■ **Information shown**:
# # #

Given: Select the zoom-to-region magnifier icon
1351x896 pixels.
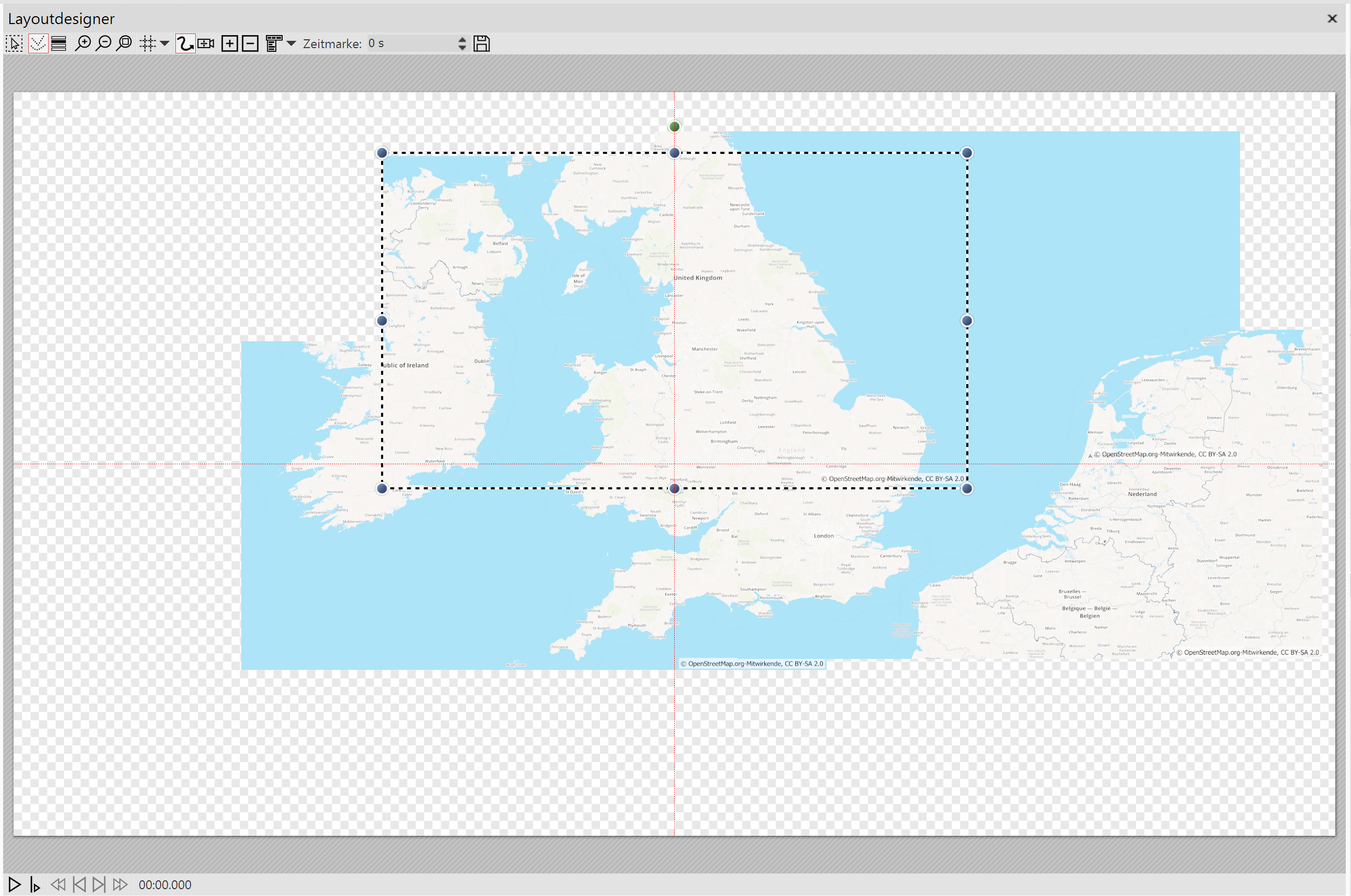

# # #

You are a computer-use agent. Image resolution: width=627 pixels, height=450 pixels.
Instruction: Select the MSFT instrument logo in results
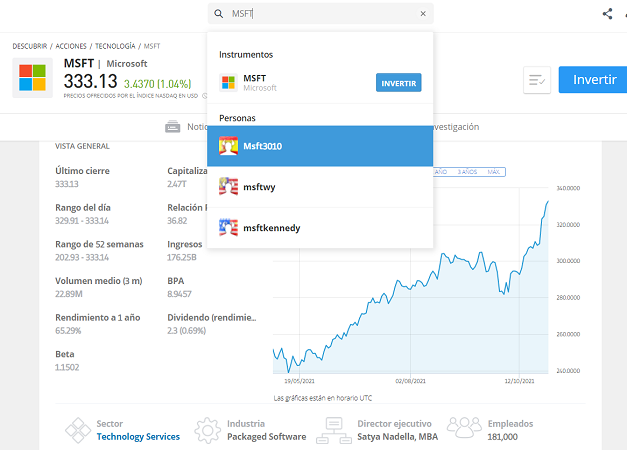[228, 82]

# # #

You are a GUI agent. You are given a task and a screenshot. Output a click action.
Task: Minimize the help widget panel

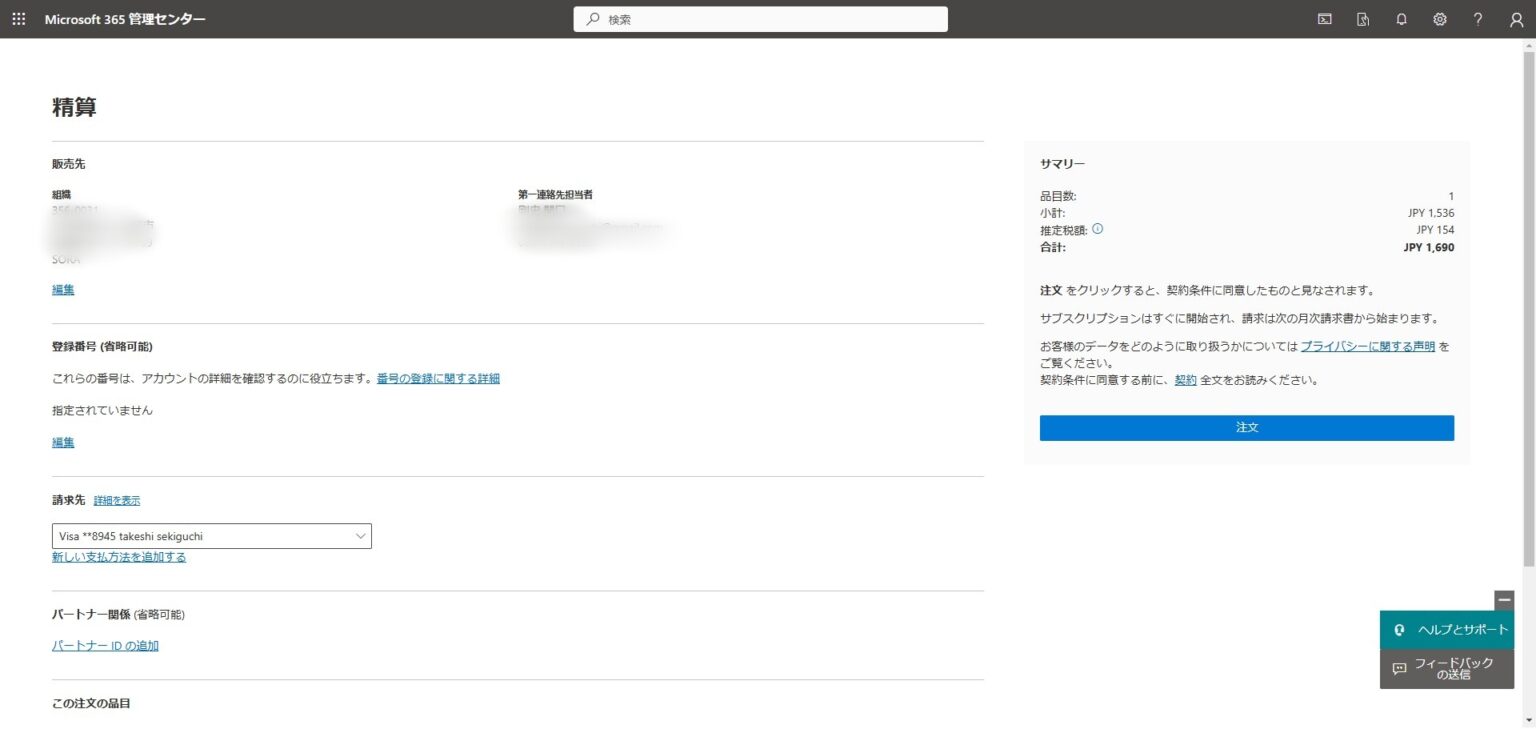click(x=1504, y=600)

# # #

■ **Problem description**: Pick out each line of the data above that contains the word "agent". Count only matches with the same capitalization.

■ **Response for this exercise**:
You are a computer-use agent. Image resolution: width=627 pixels, height=450 pixels.
You are a GUI agent. You are given a task and a screenshot. Output a click action.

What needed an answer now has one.